The benefits of pranayama include:
- Reduction in stress and anxiety
- Restful sleep
- Increased attention and focus
- Greater clarity and well-being
When you breathe deeply and slowly, you activate the parasympathetic nervous system (PNS), which reverses the stress response in your body. Deep breathing stimulates the main nerve in the PNS—the vagus nerve—slowing down your heart rate, lowering your blood pressure, and calming the mind, reducing anxiety.

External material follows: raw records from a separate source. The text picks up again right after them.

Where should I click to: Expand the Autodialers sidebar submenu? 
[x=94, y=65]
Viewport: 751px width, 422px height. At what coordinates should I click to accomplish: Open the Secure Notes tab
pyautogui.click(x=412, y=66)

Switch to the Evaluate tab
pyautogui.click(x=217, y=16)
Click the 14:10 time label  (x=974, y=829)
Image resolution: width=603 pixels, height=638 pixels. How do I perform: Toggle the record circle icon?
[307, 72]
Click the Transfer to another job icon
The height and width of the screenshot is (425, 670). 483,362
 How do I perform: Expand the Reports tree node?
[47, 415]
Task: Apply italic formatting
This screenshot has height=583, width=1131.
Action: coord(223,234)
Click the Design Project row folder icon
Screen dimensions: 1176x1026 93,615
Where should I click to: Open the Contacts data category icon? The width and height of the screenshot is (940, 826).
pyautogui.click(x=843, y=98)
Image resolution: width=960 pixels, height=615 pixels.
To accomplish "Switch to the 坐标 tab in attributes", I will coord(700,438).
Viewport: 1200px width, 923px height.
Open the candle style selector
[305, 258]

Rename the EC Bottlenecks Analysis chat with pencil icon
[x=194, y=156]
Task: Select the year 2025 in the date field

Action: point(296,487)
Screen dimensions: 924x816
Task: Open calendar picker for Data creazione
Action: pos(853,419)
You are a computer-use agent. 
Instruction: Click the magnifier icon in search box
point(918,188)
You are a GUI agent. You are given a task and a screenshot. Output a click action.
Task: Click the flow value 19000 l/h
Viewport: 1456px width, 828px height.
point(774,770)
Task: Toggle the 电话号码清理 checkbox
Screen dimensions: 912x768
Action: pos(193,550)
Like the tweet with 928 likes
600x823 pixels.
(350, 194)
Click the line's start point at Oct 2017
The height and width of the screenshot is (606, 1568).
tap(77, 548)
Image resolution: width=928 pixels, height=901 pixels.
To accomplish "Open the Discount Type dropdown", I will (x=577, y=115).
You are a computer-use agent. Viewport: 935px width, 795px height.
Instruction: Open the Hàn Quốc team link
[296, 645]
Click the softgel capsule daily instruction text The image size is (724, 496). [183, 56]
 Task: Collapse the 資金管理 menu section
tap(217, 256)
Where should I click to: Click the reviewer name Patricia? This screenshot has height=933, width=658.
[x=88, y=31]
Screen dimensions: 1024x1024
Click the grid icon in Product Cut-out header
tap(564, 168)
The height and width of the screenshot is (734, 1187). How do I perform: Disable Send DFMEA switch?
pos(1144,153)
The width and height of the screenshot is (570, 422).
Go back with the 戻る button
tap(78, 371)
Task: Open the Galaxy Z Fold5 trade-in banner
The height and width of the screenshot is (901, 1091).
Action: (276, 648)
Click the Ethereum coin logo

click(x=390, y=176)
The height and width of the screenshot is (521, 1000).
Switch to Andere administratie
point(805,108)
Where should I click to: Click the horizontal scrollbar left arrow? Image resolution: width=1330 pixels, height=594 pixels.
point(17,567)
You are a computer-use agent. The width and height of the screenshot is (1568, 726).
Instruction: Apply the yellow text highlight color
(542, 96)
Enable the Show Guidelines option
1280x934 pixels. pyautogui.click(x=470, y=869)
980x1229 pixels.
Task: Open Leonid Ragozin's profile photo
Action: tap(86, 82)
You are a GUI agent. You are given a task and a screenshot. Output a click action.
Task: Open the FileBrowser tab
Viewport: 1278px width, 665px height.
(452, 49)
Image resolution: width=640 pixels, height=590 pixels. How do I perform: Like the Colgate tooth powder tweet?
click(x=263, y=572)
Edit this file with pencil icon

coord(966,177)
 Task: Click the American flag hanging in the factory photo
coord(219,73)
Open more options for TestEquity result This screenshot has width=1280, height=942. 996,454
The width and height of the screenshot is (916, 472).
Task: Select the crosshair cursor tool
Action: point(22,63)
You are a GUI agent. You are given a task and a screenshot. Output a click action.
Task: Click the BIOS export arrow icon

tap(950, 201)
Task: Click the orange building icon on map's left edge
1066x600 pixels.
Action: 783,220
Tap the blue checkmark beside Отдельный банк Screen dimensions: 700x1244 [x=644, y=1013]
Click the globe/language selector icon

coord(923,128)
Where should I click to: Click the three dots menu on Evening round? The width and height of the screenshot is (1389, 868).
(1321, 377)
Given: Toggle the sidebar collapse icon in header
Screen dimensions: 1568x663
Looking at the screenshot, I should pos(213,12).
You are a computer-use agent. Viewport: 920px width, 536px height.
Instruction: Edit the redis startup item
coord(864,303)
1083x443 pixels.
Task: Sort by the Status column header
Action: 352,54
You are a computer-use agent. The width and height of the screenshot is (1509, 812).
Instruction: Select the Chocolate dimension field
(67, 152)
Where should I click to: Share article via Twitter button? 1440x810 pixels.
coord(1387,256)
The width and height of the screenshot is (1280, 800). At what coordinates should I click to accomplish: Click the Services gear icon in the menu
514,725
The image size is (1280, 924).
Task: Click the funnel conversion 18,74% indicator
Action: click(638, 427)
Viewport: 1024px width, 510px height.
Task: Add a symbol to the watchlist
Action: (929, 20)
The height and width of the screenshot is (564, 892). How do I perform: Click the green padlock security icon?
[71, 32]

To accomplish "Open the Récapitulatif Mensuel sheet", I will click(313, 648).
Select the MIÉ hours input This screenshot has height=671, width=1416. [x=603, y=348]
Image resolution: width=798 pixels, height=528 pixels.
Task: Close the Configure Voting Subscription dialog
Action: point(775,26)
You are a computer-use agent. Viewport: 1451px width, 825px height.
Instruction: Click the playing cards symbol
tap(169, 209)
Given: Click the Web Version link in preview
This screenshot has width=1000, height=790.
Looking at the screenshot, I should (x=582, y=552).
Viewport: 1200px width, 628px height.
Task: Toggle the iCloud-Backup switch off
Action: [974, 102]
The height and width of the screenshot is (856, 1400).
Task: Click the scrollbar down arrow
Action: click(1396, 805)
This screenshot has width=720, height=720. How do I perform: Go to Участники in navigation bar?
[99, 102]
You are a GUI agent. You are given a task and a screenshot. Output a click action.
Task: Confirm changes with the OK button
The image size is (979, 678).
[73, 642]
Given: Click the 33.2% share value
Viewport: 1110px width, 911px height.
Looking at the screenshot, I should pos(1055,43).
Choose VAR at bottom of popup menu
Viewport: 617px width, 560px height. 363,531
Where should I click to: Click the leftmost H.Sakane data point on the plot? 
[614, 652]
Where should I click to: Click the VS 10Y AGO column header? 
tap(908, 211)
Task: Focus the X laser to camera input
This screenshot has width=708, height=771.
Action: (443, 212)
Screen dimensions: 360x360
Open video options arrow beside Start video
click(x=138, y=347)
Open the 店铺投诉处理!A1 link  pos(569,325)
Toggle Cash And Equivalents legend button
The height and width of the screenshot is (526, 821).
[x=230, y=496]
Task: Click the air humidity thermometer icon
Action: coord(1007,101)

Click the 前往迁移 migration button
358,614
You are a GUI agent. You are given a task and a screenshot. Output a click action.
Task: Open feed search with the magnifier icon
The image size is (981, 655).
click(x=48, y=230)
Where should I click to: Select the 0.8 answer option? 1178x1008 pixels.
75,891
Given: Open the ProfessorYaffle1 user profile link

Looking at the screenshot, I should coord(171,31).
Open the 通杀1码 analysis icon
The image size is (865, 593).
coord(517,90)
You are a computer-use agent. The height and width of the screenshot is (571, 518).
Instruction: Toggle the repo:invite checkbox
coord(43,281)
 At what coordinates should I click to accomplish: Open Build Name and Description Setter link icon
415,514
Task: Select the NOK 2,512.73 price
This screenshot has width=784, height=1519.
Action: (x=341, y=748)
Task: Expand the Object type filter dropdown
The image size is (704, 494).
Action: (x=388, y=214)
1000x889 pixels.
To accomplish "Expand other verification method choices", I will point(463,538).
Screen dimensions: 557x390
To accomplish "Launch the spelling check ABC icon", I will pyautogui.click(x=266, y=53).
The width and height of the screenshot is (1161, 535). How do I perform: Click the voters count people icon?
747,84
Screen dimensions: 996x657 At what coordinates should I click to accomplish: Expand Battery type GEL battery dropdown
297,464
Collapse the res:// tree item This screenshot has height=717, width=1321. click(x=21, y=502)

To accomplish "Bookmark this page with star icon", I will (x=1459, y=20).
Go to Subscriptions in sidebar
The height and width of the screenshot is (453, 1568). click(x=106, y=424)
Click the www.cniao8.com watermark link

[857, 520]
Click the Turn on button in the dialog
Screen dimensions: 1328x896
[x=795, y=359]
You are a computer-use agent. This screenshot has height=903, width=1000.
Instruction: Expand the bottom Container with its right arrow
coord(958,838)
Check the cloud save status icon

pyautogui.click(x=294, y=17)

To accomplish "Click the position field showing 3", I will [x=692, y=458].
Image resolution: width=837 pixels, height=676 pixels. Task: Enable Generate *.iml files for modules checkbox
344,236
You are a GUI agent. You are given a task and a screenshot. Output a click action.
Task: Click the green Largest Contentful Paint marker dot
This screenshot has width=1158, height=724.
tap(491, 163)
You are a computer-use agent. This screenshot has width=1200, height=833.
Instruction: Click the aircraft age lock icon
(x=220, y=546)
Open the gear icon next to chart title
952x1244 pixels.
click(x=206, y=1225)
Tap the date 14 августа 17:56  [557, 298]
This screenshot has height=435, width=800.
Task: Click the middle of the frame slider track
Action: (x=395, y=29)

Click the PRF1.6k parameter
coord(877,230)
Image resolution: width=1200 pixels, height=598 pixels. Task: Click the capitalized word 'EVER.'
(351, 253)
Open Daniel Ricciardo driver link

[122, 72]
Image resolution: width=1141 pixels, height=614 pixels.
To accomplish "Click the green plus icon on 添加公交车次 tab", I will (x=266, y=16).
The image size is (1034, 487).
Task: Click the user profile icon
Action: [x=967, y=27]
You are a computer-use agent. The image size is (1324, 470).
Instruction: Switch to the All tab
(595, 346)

In B.K.S.’s book, “Light on Yoga.” an entire section is dedicated to pranayama. He lists hints and cautions before a yoga student practices pranayama techniques. And although some techniques should be practiced under a guided direction by an experienced pranayama teacher, a few breath practices can be done by anyone at anytime.
A few helpful tips:
- Practice pranayama after an asana practice and before savasana. If it is a stand-alone practice, always include savasana.
- Keep the eyes closed.
- Practice on an empty stomach.
- No strain should be felt in the facial muscles, eyes and ears or in the neck muscles.
- Each person should measure their own capacity when doing pranayama and not exceed it.
The most beneficial pranayama techniques include Ujjayi (aka: Oceans breath) and Nadi Sodhana (aka alternate n
ostril breathing). These can be practiced by anyone, including pregnant women.